◆ Data provided ◆
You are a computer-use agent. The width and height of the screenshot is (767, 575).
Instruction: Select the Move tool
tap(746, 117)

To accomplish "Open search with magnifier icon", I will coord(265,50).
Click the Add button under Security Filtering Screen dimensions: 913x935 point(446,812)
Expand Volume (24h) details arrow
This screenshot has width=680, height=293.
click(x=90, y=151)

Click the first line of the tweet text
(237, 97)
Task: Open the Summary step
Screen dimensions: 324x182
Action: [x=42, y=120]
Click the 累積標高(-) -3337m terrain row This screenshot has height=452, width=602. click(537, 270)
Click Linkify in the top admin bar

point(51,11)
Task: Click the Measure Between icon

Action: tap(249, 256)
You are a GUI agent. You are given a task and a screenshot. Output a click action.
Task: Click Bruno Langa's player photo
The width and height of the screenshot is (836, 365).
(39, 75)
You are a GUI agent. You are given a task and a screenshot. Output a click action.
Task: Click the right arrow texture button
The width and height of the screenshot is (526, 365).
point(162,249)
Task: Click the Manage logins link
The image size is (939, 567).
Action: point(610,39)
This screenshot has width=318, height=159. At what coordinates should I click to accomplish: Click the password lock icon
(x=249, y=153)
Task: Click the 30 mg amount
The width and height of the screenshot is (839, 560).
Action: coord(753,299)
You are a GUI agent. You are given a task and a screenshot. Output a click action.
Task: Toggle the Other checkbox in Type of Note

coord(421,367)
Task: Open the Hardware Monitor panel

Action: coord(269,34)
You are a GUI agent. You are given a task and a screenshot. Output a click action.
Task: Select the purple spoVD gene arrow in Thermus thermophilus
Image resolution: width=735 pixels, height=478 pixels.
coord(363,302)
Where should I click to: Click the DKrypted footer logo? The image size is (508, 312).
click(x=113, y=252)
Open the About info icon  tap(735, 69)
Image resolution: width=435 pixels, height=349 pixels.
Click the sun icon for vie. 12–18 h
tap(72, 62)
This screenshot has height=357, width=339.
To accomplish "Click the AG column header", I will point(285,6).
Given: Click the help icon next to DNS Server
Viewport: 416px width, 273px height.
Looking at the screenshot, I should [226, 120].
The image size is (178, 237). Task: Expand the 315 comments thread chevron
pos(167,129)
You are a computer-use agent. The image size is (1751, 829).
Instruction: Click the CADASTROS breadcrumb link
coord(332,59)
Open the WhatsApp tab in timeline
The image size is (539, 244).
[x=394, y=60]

◆ What to do ◆
Would you retype the listing above in full, exactly as it reads?

◆ Answer box ◆
You are a computer-use agent. The width and height of the screenshot is (767, 575).
Instruction: Select the Move tool
tap(746, 117)

To accomplish "Open search with magnifier icon", I will coord(265,50).
Click the Add button under Security Filtering Screen dimensions: 913x935 point(446,812)
Expand Volume (24h) details arrow
This screenshot has width=680, height=293.
click(x=90, y=151)

Click the first line of the tweet text
(237, 97)
Task: Open the Summary step
Screen dimensions: 324x182
Action: [x=42, y=120]
Click the 累積標高(-) -3337m terrain row This screenshot has height=452, width=602. click(537, 270)
Click Linkify in the top admin bar

point(51,11)
Task: Click the Measure Between icon

Action: tap(249, 256)
You are a GUI agent. You are given a task and a screenshot. Output a click action.
Task: Click Bruno Langa's player photo
The width and height of the screenshot is (836, 365).
(39, 75)
You are a GUI agent. You are given a task and a screenshot. Output a click action.
Task: Click the right arrow texture button
The width and height of the screenshot is (526, 365).
point(162,249)
Task: Click the Manage logins link
The image size is (939, 567).
Action: point(610,39)
This screenshot has width=318, height=159. At what coordinates should I click to accomplish: Click the password lock icon
(x=249, y=153)
Task: Click the 30 mg amount
The width and height of the screenshot is (839, 560).
Action: coord(753,299)
You are a GUI agent. You are given a task and a screenshot. Output a click action.
Task: Toggle the Other checkbox in Type of Note

coord(421,367)
Task: Open the Hardware Monitor panel

Action: coord(269,34)
You are a GUI agent. You are given a task and a screenshot. Output a click action.
Task: Select the purple spoVD gene arrow in Thermus thermophilus
Image resolution: width=735 pixels, height=478 pixels.
coord(363,302)
Where should I click to: Click the DKrypted footer logo? The image size is (508, 312).
click(x=113, y=252)
Open the About info icon  tap(735, 69)
Image resolution: width=435 pixels, height=349 pixels.
Click the sun icon for vie. 12–18 h
tap(72, 62)
This screenshot has height=357, width=339.
To accomplish "Click the AG column header", I will point(285,6).
Given: Click the help icon next to DNS Server
Viewport: 416px width, 273px height.
Looking at the screenshot, I should [226, 120].
The image size is (178, 237). Task: Expand the 315 comments thread chevron
pos(167,129)
You are a computer-use agent. The image size is (1751, 829).
Instruction: Click the CADASTROS breadcrumb link
coord(332,59)
Open the WhatsApp tab in timeline
The image size is (539, 244).
[x=394, y=60]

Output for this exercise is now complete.